State v. Reese, 31 N.C. App. 575 (1976)

Dec. 1, 1976 · North Carolina Court of Appeals · No. 7628SC529
31 N.C. App. 575

STATE OF NORTH CAROLINA v. RANDY MICHAEL REESE

No. 7628SC529

(Filed 1 December 1976)

1. Larceny § 8— felonious larceny — instruction on value of goods taken — no expression of opinion

In a prosecution for felonious larceny of an automobile, the trial court’s instruction that “all the evidence which we have, that’s been submitted, indicates that the property was worth some $550,” together *576with other instructions of the court, did not amount to an expression of opinion on the evidence.

2. Larceny § 8— felonious larceny prosecution — failure to instruct on lesser offenses — no error

In a prosecution for felonious larceny of an automobile where all the evidence indicated that the value of the stolen property exceeded $200, the trial court did not err by failing to instruct as to the lesser included offense of misdemeanor larceny; nor did the court err in failing to submit to the jury a possible verdict under G.S. 14-72.2, unauthorized use of a conveyance.

Appeal by defendant from Baley, Judge. Judgment entered 27 April 1976 in Superior Court, Buncombe County. Heard in the Court of Appeals 9 November 1976.

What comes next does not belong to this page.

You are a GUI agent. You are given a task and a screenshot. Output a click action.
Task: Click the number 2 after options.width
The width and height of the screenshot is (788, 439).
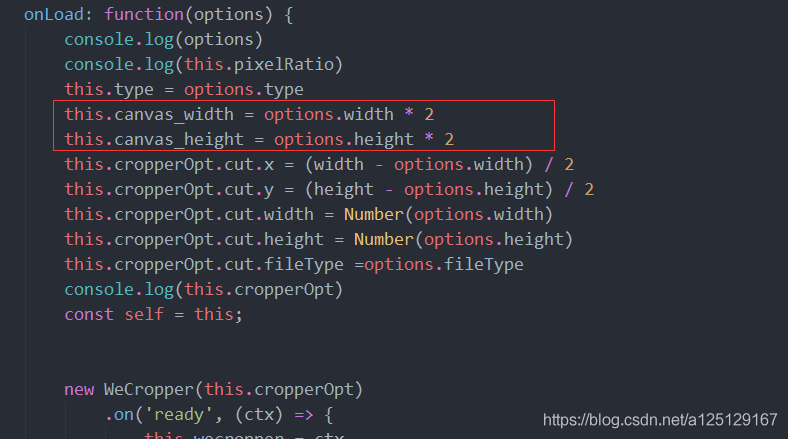coord(429,115)
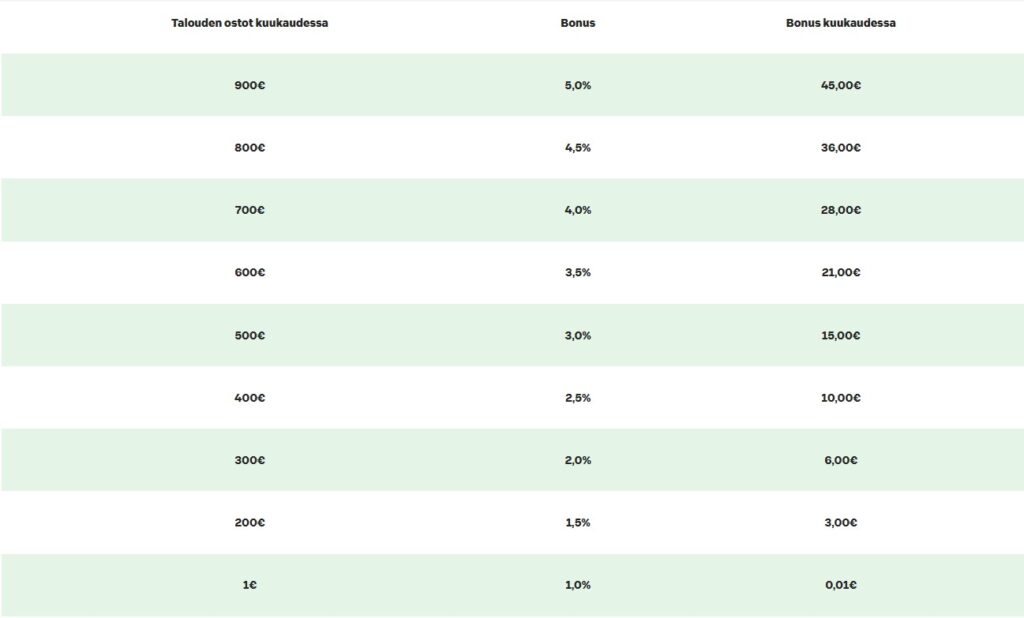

Upon a plea of not guilty, defendant was tried on a bill of indictment charging him with the felonious larceny of a 1967 Mercury Comet automobile owned by James Rivers. The State’s evidence tends to show:

On Saturday, 21 February 1976, Mr. Rivers took his car to Howard Sharp’s body shop to have a door lock repaired. At closing time that night, Sharp locked the car, put the keys inside his shop and left the car parked at the front of the building. Earlier that afternoon and evening Sharp had seen defendant pass by his shop several times. When Sharp returned to the shop on the following Sunday morning, the automobile was missing.

At approximately 5:00 o’clock on Sunday morning, a green Comet, with license # ABR392, was driven into and turned around in the yard of Harry Sharp, a brother of Howard Sharp. Harry Sharp wrote down the license number, took a rifle and flashlight and walked up to the car where he observed three persons in the car including defendant as the driver. On the following Tuesday, Harry Sharp was at his brother’s shop when he recognized the same car. The car had been recovered earlier that day and towed into the shop. It had béen sideswiped; the radiator, battery and air filter had been removed; and the ignition wires and seats were torn out. Both James Rivers and Howard Sharp testified that the car had a value of approximately $550 before the incident in question.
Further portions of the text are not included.